TASK TO CARRY OUT
Everything in the listing below from the line containing "Instruction: Open the www.rafisklaget.no" through the line containing "Open the License" must be repeated exactly; the remaining lines are not wanted.

DATASET
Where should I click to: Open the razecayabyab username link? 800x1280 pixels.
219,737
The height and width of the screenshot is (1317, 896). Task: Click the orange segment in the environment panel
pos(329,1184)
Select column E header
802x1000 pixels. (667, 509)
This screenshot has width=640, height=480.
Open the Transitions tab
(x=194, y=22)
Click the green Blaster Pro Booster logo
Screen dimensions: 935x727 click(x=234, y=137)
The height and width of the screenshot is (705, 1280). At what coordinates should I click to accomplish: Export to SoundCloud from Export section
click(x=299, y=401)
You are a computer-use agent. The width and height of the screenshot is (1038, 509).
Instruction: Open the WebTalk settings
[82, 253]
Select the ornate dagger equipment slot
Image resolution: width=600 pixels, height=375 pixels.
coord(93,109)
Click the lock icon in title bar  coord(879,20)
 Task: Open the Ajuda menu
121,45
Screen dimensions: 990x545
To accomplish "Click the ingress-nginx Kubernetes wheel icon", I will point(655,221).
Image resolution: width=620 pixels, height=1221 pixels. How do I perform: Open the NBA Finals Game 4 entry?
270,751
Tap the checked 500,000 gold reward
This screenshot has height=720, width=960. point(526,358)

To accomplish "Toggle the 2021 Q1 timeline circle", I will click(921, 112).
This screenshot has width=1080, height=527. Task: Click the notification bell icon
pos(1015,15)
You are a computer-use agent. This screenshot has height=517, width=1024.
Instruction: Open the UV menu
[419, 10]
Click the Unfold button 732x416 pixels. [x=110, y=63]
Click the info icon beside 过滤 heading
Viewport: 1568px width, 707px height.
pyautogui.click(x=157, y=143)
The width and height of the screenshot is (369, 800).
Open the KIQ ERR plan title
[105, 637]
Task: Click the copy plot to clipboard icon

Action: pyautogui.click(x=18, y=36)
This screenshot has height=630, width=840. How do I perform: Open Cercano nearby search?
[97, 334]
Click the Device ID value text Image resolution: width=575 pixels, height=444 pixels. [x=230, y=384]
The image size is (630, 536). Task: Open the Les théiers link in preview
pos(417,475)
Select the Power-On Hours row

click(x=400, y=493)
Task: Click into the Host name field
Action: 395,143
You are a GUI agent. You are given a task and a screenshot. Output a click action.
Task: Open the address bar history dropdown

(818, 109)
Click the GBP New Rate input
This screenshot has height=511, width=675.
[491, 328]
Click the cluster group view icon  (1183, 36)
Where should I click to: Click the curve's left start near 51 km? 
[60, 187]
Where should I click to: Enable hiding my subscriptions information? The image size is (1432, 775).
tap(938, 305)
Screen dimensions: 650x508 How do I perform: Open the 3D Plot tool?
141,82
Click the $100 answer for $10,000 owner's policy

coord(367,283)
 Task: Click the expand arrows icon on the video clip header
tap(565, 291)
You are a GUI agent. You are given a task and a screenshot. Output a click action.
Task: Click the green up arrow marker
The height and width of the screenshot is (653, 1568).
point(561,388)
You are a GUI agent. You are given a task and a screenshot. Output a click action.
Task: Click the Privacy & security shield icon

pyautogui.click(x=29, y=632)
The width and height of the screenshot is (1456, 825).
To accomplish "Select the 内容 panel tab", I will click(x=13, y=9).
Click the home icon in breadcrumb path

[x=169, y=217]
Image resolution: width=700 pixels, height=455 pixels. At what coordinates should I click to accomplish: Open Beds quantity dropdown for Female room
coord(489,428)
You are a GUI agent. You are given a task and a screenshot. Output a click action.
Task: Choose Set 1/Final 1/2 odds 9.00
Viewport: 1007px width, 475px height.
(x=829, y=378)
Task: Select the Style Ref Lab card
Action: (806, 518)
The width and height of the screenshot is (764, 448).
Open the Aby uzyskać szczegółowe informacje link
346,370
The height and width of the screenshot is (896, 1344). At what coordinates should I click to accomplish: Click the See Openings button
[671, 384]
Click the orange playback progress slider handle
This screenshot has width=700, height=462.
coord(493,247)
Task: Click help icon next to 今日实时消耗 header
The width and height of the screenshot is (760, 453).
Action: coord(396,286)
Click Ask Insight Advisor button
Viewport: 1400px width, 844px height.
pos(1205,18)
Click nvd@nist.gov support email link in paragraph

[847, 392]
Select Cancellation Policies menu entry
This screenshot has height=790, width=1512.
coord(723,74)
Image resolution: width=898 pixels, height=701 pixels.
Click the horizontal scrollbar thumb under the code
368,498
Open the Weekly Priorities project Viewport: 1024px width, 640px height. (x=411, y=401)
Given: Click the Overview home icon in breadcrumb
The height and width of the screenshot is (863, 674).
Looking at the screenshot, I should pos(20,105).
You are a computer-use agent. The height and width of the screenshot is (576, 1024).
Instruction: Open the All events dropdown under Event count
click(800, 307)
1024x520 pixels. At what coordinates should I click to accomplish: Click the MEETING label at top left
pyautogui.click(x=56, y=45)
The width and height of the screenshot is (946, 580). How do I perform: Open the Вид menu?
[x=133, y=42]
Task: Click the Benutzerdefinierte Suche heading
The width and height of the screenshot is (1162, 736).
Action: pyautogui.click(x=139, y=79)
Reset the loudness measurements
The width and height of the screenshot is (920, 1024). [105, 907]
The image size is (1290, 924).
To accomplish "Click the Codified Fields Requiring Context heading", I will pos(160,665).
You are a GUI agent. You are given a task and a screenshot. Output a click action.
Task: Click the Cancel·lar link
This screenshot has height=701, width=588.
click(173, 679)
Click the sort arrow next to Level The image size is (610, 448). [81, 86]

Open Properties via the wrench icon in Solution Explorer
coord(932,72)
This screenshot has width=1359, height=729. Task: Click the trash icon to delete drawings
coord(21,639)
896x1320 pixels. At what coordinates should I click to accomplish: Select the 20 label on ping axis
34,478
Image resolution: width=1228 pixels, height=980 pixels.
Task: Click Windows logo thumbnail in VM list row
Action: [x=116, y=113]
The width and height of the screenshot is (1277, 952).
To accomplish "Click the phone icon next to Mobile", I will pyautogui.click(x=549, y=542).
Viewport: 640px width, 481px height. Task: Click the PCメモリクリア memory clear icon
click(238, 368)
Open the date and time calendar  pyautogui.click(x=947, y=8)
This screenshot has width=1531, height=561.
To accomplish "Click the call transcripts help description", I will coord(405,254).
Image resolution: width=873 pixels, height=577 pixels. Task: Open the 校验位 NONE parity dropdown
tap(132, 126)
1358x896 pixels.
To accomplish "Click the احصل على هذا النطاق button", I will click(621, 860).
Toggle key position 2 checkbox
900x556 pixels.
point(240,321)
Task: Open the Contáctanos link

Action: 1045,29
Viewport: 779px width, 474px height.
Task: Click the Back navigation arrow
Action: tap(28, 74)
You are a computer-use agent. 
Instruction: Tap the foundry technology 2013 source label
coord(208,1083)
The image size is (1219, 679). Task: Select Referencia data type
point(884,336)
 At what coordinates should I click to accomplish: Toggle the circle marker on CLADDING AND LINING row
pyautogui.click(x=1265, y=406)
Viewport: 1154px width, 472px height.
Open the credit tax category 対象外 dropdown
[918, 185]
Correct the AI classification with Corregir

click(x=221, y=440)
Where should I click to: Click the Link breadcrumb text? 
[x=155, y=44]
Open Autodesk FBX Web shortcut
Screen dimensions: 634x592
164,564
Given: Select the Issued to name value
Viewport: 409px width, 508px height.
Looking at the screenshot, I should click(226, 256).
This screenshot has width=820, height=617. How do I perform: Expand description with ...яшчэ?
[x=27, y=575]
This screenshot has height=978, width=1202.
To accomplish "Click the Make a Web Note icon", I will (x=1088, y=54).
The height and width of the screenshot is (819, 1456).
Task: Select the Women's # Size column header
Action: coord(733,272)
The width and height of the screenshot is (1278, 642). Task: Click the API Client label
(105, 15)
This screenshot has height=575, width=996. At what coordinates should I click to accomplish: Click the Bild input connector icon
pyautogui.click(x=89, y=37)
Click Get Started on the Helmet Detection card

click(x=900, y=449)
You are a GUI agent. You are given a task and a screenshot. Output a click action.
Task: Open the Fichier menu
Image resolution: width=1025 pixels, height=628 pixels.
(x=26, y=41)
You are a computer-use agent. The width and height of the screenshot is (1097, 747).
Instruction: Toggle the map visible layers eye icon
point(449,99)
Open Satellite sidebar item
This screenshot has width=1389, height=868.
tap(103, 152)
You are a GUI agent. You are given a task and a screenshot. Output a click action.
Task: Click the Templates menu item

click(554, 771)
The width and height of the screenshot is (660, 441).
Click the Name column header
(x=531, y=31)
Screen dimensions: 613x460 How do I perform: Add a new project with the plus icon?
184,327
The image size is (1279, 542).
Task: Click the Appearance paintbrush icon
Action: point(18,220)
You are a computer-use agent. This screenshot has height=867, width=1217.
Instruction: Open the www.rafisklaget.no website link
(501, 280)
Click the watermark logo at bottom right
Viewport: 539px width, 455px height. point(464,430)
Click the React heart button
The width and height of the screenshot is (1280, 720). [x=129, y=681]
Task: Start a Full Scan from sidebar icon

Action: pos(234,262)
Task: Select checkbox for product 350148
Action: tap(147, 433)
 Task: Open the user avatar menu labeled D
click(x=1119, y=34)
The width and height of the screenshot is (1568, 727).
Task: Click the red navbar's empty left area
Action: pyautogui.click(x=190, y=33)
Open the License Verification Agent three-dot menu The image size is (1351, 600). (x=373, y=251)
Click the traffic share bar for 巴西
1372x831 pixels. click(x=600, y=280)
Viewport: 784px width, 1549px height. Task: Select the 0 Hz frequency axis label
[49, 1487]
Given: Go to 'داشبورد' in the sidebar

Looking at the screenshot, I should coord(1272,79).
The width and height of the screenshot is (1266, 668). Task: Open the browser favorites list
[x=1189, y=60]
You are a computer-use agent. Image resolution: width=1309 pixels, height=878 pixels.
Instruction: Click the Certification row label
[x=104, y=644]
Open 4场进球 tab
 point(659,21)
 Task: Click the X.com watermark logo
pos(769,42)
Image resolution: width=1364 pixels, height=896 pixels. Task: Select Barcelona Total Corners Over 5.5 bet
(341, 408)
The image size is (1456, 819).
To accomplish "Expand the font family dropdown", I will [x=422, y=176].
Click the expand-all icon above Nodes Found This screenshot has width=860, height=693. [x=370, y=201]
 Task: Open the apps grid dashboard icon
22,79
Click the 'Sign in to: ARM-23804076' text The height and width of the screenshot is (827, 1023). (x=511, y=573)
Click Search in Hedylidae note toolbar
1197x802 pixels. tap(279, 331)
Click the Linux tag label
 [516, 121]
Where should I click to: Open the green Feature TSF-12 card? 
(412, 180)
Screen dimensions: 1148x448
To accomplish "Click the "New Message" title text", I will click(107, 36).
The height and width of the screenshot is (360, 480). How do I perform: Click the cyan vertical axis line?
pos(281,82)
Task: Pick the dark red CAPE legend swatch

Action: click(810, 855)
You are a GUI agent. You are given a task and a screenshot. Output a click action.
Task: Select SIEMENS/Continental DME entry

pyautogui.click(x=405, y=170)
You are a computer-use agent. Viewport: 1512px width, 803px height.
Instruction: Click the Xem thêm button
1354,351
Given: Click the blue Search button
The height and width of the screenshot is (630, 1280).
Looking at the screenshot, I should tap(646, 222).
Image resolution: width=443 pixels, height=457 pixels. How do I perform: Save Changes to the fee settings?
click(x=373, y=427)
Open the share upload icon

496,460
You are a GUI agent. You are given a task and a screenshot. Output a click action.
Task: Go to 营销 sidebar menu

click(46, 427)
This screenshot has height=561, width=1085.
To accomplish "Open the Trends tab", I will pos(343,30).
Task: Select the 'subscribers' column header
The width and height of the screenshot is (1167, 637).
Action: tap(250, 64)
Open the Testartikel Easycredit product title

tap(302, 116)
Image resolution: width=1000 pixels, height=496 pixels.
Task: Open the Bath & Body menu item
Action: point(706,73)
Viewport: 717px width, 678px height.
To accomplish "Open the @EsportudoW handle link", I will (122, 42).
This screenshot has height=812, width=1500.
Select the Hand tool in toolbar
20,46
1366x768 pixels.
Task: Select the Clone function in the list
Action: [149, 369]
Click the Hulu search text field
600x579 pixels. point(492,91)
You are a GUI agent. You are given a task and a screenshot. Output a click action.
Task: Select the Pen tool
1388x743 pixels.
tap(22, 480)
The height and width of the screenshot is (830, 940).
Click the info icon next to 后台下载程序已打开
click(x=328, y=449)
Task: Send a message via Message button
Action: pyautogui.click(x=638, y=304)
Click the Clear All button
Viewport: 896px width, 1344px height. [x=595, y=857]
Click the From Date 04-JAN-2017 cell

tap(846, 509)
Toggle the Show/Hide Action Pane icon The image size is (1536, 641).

SOLUTION TO THIS EXERCISE
Instruction: Open the www.rafisklaget.no website link
(501, 280)
Click the watermark logo at bottom right
Viewport: 539px width, 455px height. point(464,430)
Click the React heart button
The width and height of the screenshot is (1280, 720). [x=129, y=681]
Task: Start a Full Scan from sidebar icon

Action: pos(234,262)
Task: Select checkbox for product 350148
Action: tap(147, 433)
 Task: Open the user avatar menu labeled D
click(x=1119, y=34)
The width and height of the screenshot is (1568, 727).
Task: Click the red navbar's empty left area
Action: pyautogui.click(x=190, y=33)
Open the License Verification Agent three-dot menu The image size is (1351, 600). (x=373, y=251)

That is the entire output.